Sunday, September 22, 2019

Off Script: Honeymoon

Film: Honeymoon
Format: Streaming video from NetFlix on laptop.

I’d like to see more women directing horror movies. There are a number of horror movies that have flown under the radar directed by women, and many of them are too good to have suffered from that sort of ambivalence from the audience. A woman director, at least in my experience, tends to make horror a lot more personal and internal. It may be that women are more attuned to a personalized horror, living (generally) in a society that often downgrades them and their contributions. I respond to that in horror. I’m of the opinion that horror tends to work best when we have a real connection with the characters. Honeymoon is that sort of a movie.

Bea (Rose Leslie) and Paul (Harry Treadaway) are just married and, as the name of the film implies, going on their honeymoon. This will take place at a remote cabin that evidently belongs to Bea’s family. She knows the place well, after all, and the bear skin on the wall in one room was apparently supplied by her father. Bea and Paul seem very much like a happy couple, and like any recently married couple, the honeymoon is at least in part about enjoying each other away from the prying eyes of the rest of the world.

Everything seems relatively normal at first, although Bea seems a little odd after the first night. Eventually, the two wander down to a restaurant (called “Restaurant” like many a place in the middle of nowhere). The proprietor (Ben Huber) is aggressive at first until he recognizes Bea as a childhood friend. His wife (Hanna Brown) then appears, and appears to be the source of the proprietor’s agitation. Bea and Paul leave. Things continue to be strange when Paul wakes up to find Bea gone. He tracks her down outside and finds her naked in the woods with unexplainable marks on her body.

As the film continues, Bea becomes more and more strange, more and more distant from Paul. He catches her rehearsing things in the mirror, mostly about denying him sex. She also seems to be more and more detached from reality. She seems to have lost the basic recipe for French toast and can’t seem to make coffee anymore. She also appears to be losing pieces of who she is and her past with Paul. Where she determines that the lake is too cold for swimming one day, she dives in without a second thought a day or two later, not seeming to mind the cold.

I won’t go further in terms of the plot. In truth, this actually takes care of the first two acts of the film, because Honeymoon is very much a slow burn. Not a great deal happens for the first half hour or so, and things just get a little strange in the middle section of the film. In that respect it resembles a film like Starry Eyes quite a bit, because the slow burn is pretty effective in general.
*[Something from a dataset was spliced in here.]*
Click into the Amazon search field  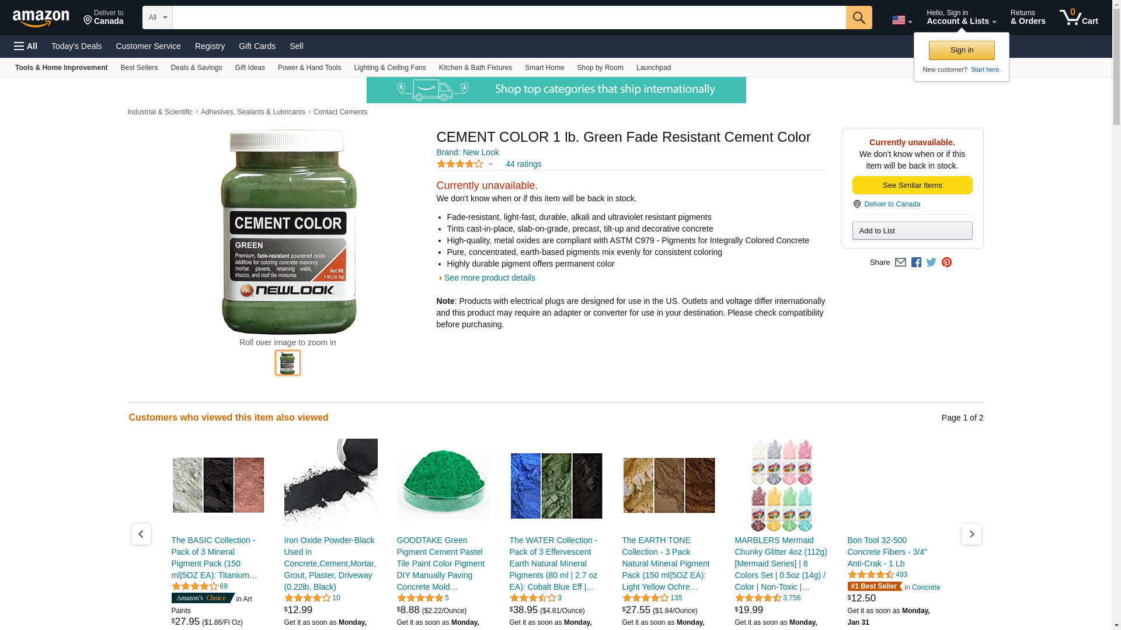coord(509,18)
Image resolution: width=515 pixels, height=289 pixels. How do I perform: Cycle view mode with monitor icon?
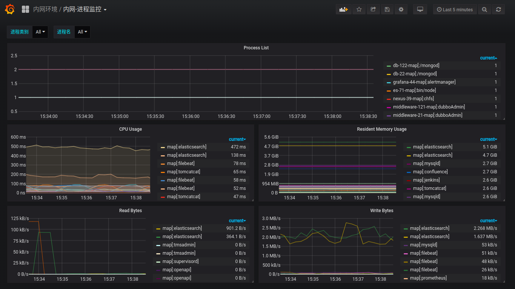(420, 9)
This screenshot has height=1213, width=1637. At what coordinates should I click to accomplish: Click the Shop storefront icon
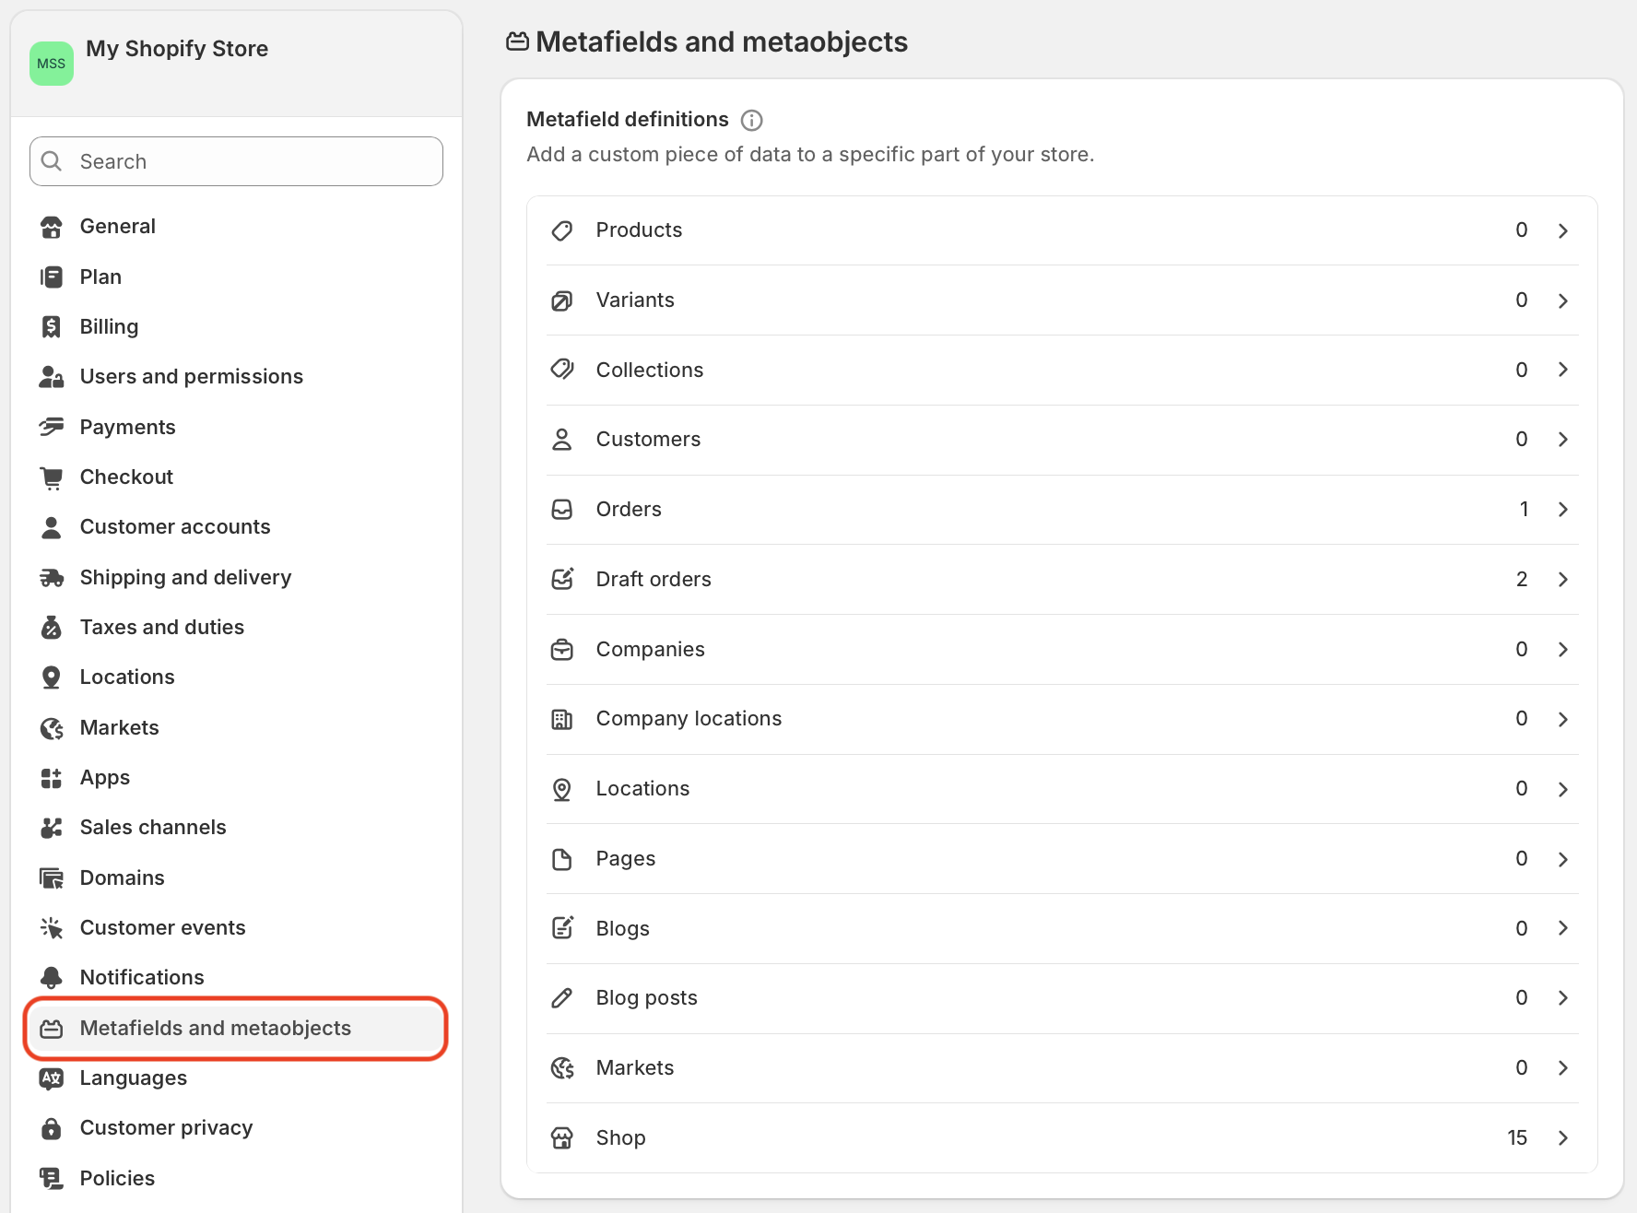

There is a glaring issue with Honeymoon, and it’s entirely my problem and not the fault of the movie. It’s Rose Leslie, and I appear to be completely helpless in this respect. I simply can’t look at her without immediately thinking of Ygritte from Game of Thrones. It’s not her fault, and it’s worth saying that I have the exact same reaction to her GoT co-star and real-life fiancé Kit Harrington. Every time she opened her mouth, I expected her to say, “You know nothing, Paul.”

Honeymoon will bother people who don’t do well with slow-burn horror movies, because it does not move quickly. It takes patience to get to the point where things start to turn very strange, which happens right around the one-hour point. Slow burns are hard to do well, and when a movie is this short, it can be even harder to do.

What works here is a great deal. As I said at the top, horror tends to work for me when it becomes very personal and personalized, and Honeymoon is a very personal sort of horror. The horror that Bea undergoes is extremely personal, and what it appears to be related to becomes slowly evident as the film goes on. It is very much a woman’s film in this respect, and Bea’s situation is clearly foreshadowed in the first act, although it’s not clear in the moment. Looking back, though, it’s absolutely there.

Honeymoon was made on a $1 million budget, but made virtually nothing at the box office, grossing less than $10,000. That’s a damn shame, because director Leigh Janiak deserves to have a bigger budget and more space to get her ideas on screen. And I have hopes for this. She’s attached to the sequel for The Craft, and her husband is one of the creators of Stranger Things. So here’s hoping that she gets funding and backing she clearly merits.

It’s also worth noting that while this takes some time to ramp up, the final 20 minutes are very disturbing and dip into Cronenberg body horror territory, so the squeamish need not apply.

Why to watch Honeymoon: It’s disturbing in very real ways.
Why not to watch: It takes a long time to get going for such a short movie.